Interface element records
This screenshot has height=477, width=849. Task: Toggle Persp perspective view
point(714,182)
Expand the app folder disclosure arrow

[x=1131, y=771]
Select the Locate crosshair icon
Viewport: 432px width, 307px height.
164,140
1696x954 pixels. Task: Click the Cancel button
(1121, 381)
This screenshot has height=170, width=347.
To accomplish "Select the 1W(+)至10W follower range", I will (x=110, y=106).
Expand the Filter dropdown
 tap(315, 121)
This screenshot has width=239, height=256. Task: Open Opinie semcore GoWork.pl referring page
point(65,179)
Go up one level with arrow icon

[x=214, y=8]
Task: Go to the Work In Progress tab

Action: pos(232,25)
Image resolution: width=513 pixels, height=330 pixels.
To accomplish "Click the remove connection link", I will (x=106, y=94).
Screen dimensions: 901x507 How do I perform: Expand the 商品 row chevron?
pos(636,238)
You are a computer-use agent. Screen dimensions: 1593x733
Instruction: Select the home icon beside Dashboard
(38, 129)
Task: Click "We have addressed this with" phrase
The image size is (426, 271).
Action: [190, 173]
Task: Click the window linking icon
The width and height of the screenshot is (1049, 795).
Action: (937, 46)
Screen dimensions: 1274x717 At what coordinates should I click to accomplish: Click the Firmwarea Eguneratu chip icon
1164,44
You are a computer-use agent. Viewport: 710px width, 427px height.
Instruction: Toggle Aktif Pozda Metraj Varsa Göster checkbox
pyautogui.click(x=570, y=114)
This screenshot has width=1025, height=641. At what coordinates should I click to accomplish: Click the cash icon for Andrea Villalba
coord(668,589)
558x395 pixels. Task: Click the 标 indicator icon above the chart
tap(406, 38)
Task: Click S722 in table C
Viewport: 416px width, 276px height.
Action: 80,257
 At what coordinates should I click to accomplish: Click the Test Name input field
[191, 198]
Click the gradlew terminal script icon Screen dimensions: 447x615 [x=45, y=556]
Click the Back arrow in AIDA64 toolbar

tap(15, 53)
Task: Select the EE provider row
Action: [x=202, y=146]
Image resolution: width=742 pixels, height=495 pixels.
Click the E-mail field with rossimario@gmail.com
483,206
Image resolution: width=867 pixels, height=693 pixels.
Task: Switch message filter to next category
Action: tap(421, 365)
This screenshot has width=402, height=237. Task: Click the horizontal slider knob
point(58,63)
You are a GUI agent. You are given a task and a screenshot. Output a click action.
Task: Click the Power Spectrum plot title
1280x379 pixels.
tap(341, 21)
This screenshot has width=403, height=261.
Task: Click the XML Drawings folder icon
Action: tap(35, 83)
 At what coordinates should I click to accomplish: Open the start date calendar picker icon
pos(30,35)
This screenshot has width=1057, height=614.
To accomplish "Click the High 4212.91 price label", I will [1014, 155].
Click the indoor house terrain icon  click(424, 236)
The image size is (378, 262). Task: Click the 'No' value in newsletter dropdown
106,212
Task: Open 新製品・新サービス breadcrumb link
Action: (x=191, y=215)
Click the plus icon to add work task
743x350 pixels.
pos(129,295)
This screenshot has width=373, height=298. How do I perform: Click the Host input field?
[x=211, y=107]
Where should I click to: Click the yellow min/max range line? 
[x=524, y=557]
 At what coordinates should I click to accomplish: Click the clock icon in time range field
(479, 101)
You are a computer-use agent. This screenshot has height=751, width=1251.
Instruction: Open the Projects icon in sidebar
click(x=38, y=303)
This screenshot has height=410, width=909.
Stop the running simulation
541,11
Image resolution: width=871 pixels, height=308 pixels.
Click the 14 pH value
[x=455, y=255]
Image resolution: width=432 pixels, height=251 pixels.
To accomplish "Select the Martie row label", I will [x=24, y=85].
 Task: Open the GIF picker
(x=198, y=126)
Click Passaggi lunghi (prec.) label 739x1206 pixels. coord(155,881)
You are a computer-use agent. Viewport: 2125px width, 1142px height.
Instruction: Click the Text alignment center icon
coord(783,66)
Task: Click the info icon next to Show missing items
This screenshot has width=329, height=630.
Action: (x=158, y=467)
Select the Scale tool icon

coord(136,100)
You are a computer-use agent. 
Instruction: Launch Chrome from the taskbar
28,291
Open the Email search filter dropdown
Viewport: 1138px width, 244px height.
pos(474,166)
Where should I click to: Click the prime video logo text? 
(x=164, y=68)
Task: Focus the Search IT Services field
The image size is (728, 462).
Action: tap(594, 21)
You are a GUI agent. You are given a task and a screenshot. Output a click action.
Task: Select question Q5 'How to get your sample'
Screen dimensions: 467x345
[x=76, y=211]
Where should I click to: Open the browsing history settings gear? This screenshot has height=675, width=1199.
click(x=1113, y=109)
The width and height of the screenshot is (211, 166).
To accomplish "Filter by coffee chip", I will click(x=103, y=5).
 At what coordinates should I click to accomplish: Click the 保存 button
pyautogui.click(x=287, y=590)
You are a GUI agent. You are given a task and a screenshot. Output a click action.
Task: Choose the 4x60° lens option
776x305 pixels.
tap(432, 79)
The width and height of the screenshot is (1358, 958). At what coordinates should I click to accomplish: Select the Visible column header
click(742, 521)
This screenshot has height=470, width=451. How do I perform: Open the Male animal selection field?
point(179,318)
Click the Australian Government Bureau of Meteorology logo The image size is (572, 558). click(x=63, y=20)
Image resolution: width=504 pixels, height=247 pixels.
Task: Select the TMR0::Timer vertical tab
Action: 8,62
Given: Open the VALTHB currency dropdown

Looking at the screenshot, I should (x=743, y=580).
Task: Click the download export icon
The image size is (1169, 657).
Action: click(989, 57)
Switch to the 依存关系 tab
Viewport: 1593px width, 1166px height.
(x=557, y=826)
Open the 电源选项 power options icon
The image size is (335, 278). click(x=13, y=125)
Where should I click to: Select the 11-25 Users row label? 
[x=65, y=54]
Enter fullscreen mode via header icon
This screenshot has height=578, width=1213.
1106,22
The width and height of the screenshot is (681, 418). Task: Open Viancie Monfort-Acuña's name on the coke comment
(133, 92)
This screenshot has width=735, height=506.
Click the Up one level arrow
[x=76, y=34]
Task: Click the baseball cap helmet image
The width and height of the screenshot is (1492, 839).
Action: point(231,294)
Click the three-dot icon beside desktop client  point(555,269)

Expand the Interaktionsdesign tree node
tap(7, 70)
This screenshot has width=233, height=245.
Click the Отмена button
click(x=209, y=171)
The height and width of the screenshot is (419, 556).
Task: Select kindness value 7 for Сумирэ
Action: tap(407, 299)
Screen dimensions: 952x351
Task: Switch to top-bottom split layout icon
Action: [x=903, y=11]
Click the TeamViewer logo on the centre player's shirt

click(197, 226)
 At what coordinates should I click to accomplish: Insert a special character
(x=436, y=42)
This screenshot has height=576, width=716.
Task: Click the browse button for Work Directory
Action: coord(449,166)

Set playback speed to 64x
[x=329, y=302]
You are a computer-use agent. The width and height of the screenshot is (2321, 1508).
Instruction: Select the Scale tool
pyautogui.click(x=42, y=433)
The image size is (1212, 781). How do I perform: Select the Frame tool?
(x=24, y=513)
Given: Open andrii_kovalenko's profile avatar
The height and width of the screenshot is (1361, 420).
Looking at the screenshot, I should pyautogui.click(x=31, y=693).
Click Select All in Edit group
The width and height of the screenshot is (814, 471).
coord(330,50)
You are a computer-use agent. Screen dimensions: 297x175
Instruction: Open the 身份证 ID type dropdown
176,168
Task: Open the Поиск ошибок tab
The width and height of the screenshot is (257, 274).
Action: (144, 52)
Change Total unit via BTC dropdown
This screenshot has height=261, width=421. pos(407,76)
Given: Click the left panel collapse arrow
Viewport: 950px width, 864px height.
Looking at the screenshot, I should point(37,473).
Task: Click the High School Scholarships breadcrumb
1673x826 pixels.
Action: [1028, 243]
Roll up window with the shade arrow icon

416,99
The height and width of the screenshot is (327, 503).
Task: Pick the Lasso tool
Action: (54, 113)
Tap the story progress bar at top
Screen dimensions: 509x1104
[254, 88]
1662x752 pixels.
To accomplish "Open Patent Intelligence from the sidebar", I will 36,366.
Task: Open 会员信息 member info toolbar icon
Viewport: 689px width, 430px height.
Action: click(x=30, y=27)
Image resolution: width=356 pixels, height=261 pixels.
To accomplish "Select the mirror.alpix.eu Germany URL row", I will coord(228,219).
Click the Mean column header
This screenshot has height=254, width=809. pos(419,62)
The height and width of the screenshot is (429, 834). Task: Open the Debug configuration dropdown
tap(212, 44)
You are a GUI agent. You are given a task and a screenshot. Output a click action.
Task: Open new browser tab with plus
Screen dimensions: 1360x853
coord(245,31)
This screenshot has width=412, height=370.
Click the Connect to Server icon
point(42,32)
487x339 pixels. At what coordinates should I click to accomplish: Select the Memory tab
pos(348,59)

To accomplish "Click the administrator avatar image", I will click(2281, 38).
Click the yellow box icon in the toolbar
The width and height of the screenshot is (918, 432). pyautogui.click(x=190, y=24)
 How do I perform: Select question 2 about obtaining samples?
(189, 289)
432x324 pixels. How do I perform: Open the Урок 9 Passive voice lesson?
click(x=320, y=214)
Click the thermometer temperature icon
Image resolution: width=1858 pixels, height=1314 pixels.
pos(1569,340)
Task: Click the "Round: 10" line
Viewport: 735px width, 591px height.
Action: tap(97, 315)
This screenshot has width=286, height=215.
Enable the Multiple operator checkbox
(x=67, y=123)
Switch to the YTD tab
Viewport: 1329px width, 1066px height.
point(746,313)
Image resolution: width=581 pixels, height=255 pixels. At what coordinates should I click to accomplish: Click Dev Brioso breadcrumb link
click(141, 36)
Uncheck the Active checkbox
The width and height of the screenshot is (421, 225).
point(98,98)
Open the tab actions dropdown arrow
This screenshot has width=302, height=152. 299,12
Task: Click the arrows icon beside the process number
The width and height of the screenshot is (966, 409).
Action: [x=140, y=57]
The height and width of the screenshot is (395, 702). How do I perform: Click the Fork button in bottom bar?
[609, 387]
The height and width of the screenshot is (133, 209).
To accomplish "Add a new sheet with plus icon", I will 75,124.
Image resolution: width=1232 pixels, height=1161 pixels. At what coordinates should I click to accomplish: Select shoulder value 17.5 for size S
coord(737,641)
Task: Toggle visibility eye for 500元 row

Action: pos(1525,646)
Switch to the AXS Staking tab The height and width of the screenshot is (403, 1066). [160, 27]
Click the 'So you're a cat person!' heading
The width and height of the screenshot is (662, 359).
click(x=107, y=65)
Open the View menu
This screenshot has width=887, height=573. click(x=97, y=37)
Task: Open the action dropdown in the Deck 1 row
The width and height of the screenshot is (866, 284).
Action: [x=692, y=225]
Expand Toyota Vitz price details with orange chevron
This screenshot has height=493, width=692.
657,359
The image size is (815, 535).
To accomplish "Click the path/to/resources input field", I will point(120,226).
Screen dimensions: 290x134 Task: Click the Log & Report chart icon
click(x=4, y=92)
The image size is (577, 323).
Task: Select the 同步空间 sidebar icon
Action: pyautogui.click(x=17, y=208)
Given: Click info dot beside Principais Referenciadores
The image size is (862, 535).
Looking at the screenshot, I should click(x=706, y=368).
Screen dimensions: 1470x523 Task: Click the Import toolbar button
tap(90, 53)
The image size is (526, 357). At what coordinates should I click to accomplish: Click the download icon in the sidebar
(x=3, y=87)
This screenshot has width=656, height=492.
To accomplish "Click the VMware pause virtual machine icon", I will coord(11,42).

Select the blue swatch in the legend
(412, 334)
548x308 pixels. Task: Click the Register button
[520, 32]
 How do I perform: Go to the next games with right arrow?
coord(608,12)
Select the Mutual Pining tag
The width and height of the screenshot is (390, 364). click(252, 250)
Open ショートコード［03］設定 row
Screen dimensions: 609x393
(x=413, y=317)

Do this:
Reproduce the data from its first line through the line containing "Action: [190, 173]", swapping every "Screen dimensions" for "Display size" and leaving all else unchanged.

Written solution:
This screenshot has height=477, width=849. Task: Toggle Persp perspective view
point(714,182)
Expand the app folder disclosure arrow

[x=1131, y=771]
Select the Locate crosshair icon
Viewport: 432px width, 307px height.
164,140
1696x954 pixels. Task: Click the Cancel button
(1121, 381)
This screenshot has height=170, width=347.
To accomplish "Select the 1W(+)至10W follower range", I will (x=110, y=106).
Expand the Filter dropdown
 tap(315, 121)
This screenshot has width=239, height=256. Task: Open Opinie semcore GoWork.pl referring page
point(65,179)
Go up one level with arrow icon

[x=214, y=8]
Task: Go to the Work In Progress tab

Action: pos(232,25)
Image resolution: width=513 pixels, height=330 pixels.
To accomplish "Click the remove connection link", I will (x=106, y=94).
Display size: 901x507 How do I perform: Expand the 商品 row chevron?
pos(636,238)
You are a computer-use agent. Display size: 1593x733
Instruction: Select the home icon beside Dashboard
(38, 129)
Task: Click "We have addressed this with" phrase
The image size is (426, 271).
Action: [190, 173]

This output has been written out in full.